Those figures weren’t much different than the 3.1% who took the same action in 2008.

Digging Deeper

Vanguard’s researchers—Cynthia A. Pagliaro and Stephen P. Utkus—dug deeper into the trend, noting that a month-by-month analysis of participants who stopped contributions uncovered a “seasonal pattern, with the number of those ending contributions increasing toward the end of the calendar year.”

The study notes that more research is needed to fully understand that dynamic, but noted that “it may be just a coincidence that the rate of discontinued contributions rises near the holidays, typically a time of competing spending priorities.” However, the researchers do acknowledge that perhaps the most prominent feature in the month-by-month analysis is the jump in those ending contributions in November. “One likely explanation is that participants were reacting to exceptional market volatility during that month,” they note.

Demographic Dynamics

Compared with participants who maintain their contribution levels, active participants who ceased making contributions tend to be slightly younger and less tenured, with lower household incomes. “At the same time,” Vanguard notes, “more than three-quarters of those ending contributions had household incomes of $50,000 or more, suggesting that the decision to stop saving is not isolated to lower-earnings households.”

Over three years, participants who continued to save in these plans (excluding new hires during the 2006 to 2008 period) saw contributions grow by 5% to 10%, though that increase reflects both wage increases and any increase in contribution rates.

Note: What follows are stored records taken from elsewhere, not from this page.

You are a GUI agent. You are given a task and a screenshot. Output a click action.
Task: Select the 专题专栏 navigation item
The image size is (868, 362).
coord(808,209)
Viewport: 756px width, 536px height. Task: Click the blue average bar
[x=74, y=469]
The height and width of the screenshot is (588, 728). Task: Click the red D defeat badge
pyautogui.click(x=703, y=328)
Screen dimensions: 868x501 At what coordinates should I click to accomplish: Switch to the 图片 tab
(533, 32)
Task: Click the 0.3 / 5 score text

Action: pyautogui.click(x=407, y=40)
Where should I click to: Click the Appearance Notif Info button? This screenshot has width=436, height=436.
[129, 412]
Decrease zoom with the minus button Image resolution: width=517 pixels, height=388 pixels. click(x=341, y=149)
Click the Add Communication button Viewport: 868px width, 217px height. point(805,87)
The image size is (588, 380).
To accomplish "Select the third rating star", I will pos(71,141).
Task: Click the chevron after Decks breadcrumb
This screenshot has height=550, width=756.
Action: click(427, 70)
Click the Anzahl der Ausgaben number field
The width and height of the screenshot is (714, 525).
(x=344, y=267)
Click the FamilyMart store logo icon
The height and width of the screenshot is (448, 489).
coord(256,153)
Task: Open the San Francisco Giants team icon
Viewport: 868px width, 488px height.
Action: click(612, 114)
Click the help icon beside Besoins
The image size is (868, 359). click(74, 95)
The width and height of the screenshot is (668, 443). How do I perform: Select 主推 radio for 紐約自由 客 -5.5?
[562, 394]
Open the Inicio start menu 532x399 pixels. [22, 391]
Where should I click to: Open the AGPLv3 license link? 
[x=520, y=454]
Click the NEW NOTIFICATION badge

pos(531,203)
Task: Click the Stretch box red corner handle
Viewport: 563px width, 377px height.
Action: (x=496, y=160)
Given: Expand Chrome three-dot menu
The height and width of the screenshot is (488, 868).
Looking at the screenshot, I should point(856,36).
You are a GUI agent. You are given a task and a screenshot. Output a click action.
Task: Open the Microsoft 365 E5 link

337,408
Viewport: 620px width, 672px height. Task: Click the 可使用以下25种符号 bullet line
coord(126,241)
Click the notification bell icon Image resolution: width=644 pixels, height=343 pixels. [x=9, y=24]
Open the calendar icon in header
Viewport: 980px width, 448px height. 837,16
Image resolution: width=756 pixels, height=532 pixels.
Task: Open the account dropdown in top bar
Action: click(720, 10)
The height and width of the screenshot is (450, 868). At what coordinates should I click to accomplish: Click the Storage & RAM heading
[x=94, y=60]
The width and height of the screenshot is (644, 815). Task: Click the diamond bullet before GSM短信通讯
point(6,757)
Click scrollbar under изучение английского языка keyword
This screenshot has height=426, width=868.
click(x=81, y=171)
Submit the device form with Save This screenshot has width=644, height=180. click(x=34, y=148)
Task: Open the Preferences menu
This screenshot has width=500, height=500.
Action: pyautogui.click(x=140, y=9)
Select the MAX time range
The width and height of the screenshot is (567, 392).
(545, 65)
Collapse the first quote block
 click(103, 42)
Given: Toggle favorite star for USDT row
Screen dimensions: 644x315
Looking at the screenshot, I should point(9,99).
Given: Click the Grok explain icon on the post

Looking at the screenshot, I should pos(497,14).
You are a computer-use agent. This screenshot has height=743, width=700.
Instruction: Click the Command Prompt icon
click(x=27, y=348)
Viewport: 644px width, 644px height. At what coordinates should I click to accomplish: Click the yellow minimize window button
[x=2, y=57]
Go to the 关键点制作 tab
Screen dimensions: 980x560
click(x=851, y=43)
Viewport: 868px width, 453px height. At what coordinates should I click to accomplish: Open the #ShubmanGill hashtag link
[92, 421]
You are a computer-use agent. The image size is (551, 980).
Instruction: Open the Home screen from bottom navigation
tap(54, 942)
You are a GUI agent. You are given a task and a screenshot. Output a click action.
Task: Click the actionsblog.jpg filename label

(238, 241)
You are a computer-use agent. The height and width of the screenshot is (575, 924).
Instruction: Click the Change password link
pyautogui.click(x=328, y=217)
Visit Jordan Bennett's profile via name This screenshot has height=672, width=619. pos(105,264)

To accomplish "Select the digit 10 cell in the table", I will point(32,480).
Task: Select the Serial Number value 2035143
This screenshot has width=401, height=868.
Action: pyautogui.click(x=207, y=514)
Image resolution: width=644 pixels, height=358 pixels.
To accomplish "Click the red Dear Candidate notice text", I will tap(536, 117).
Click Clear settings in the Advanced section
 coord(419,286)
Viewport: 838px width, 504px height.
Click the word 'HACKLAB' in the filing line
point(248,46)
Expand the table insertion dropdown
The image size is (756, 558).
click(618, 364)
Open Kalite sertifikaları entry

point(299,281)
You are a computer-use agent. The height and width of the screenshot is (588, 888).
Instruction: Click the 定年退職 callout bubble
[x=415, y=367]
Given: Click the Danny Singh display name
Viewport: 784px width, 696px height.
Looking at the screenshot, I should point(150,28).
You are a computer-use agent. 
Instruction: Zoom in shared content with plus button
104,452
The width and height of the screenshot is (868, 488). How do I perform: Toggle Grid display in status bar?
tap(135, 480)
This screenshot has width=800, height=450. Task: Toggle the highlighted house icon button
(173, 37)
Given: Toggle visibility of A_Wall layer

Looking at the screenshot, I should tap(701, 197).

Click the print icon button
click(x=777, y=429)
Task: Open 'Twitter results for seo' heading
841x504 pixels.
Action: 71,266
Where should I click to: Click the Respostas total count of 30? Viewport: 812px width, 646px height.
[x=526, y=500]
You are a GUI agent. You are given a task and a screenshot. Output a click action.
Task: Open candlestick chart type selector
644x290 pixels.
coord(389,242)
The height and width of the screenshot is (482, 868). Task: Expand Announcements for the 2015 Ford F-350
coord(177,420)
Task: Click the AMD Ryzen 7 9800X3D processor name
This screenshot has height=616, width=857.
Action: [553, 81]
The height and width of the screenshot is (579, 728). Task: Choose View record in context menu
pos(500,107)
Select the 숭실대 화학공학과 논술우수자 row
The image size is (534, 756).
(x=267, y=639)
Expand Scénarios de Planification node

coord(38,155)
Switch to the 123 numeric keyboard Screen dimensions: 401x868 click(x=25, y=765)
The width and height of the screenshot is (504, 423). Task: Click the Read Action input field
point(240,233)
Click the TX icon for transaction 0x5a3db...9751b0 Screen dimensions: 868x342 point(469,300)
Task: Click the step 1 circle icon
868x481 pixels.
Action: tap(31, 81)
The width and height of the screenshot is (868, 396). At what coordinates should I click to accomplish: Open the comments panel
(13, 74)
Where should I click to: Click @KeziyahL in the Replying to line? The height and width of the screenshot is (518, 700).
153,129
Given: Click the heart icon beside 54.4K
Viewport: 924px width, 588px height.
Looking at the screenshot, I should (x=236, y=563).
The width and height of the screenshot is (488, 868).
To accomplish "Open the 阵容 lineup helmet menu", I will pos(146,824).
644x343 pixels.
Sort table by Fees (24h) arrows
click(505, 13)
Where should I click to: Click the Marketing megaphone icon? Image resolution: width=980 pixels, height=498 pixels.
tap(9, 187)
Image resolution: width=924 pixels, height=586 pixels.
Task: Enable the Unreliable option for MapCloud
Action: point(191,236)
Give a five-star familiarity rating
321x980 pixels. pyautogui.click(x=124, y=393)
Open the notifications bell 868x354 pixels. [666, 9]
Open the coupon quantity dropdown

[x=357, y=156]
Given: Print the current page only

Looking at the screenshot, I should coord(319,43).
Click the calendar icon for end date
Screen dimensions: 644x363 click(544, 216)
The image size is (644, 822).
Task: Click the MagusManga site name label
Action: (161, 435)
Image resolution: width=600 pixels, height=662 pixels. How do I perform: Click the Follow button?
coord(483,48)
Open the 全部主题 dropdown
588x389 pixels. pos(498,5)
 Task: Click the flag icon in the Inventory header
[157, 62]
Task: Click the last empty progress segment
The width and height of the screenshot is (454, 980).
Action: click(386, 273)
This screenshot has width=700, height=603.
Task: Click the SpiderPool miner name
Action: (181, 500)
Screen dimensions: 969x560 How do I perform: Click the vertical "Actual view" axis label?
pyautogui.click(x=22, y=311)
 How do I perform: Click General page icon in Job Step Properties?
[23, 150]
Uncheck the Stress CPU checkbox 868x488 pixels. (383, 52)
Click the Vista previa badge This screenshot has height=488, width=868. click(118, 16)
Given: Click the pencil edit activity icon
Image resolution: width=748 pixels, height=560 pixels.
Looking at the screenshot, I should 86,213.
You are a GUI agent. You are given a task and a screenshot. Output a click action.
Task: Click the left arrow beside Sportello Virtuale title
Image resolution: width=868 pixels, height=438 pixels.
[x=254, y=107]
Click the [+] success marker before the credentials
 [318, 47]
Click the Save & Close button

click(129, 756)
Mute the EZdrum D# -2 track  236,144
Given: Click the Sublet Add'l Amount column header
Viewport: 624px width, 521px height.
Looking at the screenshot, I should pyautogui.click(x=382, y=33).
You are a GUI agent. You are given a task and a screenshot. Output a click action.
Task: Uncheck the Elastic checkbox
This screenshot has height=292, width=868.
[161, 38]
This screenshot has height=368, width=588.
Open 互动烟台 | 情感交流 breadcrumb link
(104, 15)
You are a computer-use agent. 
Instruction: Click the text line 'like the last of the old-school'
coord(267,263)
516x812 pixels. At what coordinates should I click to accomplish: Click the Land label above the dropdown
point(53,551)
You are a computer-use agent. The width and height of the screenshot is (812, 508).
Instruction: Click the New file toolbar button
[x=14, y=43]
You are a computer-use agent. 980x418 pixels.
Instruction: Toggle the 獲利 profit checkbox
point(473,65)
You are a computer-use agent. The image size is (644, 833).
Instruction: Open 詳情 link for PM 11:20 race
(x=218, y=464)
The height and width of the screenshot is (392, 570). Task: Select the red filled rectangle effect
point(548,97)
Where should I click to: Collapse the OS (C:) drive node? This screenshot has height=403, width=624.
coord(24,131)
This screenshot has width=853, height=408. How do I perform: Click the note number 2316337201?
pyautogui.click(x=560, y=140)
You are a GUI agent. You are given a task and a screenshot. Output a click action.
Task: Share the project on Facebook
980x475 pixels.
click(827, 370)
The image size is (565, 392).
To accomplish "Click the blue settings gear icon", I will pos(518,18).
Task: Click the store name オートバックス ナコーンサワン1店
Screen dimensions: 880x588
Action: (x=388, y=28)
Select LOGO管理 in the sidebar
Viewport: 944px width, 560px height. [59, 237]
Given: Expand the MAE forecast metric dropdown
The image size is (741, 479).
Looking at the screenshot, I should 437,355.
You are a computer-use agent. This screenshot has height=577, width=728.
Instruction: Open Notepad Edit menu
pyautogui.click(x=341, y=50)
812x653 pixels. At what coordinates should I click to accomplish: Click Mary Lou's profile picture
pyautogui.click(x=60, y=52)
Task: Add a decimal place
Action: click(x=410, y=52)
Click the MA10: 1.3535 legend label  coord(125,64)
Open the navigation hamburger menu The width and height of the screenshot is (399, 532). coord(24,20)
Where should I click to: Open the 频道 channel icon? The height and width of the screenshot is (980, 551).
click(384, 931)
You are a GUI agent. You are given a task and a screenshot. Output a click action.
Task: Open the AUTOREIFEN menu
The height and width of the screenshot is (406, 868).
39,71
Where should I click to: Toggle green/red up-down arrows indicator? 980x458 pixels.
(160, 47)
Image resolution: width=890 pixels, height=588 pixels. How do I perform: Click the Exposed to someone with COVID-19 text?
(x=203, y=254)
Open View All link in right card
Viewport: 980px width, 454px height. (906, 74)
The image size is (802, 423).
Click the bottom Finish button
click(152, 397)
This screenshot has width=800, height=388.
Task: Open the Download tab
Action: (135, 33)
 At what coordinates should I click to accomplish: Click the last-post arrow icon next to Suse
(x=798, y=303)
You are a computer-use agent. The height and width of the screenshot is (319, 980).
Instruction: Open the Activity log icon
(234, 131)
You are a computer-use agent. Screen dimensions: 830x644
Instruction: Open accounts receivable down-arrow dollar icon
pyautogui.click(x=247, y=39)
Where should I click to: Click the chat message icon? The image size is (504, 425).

As for what might account for the differences between this study and the others noted above, Vanguard says that might be due to a couple of factors:

  • Other survey results include any type of retirement saving, “and so it reports on individuals ending discretionary retirement savings programs, like an occasional contribution to a savings or investment account;” or
  • The other survey data are “partially capturing changes in intentions—households that were thinking of saving but chose not to.”

The Vanguard researchers also acknowledge the gap between self-reported behavior in surveys versus the reality in action evidenced on the recordkeeping systems where those intentions may—or may not—be acted on.


Vanguard’s “Research Note: Participant decisions to stop contributions 2006–2008” is available here.

 

Retirement a More Distant Dream for Some

A survey commissioned by ING Direct found that almost half of respondents are clueless about how much they need to retire.

The survey indicated that four in 10 Americans believe the current economic climate will force them to retire up to 10 years later than expected or not at all. More than 60% of respondents are significantly more concerned about saving enough money for retirement and having the right type of retirement plan than they were six months ago, according to a press release of the results. However, 21% are contributing less to retirement than they were last year.

In addition, the survey revealed that despite the economic turmoil, 65% of those surveyed have not adjusted their retirement investments.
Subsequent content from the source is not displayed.